(THE TASK)
Output as a numbered list the lines of the listing from the line containing "Click the Languages label text" through the line containing "This screenshot has width=760, height=460.", both included, omitting blank lines and adding nothing else.

(RECORDS FOR THE TASK)
# # # #
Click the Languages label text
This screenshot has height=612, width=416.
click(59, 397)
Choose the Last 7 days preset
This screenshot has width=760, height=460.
# # # #
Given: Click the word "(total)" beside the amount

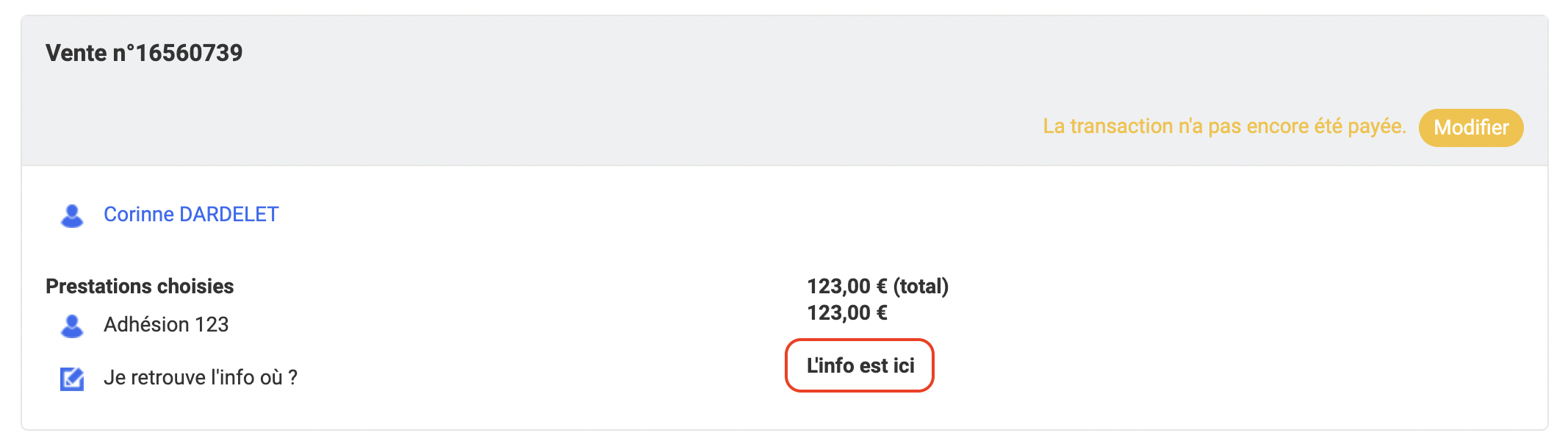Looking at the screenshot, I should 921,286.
# # # #
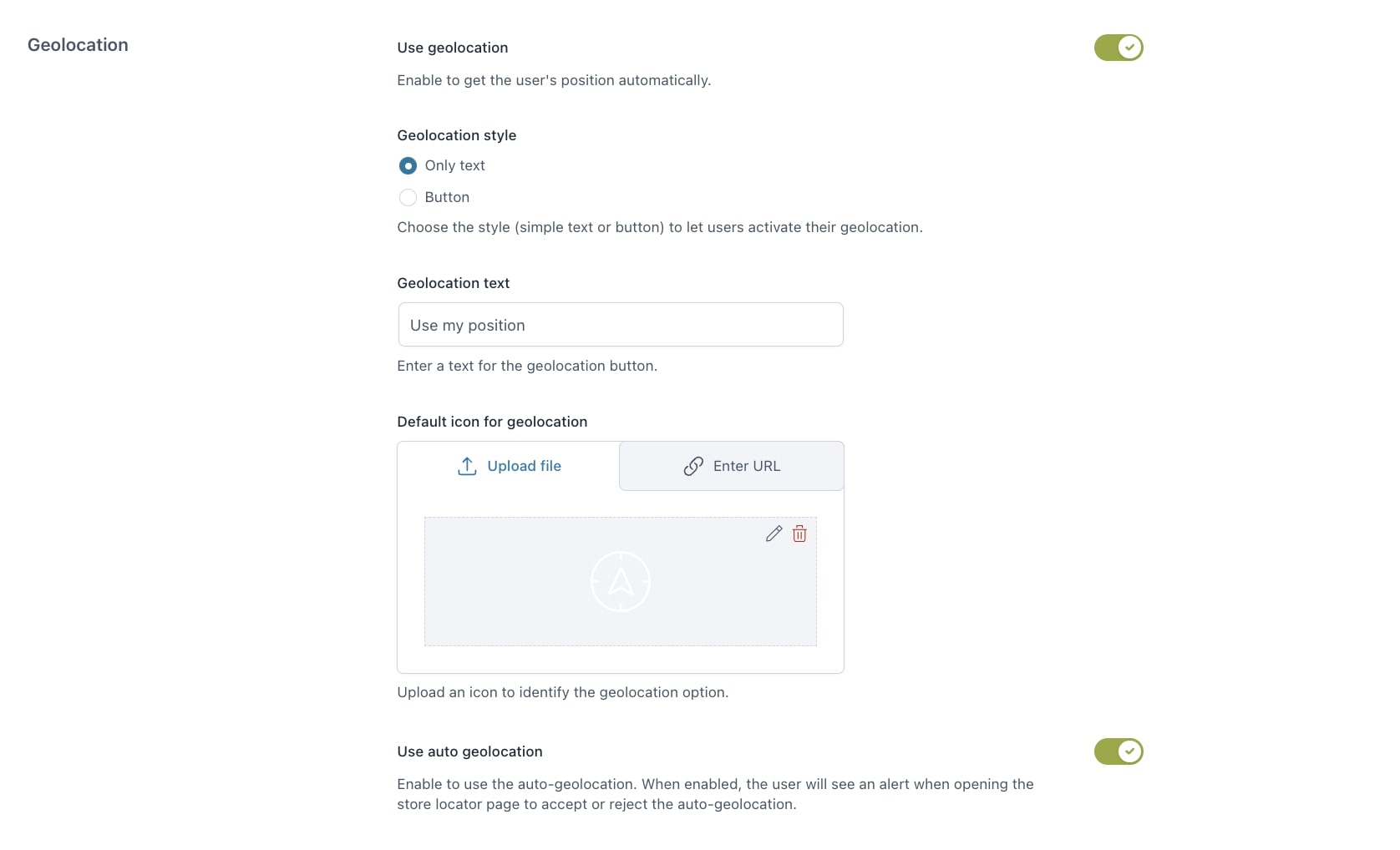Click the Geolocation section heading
# # # #
(SOLUTION)
1. Click the Languages label text
2. This screenshot has height=612, width=416.
3. click(59, 397)
4. Choose the Last 7 days preset
5. This screenshot has width=760, height=460.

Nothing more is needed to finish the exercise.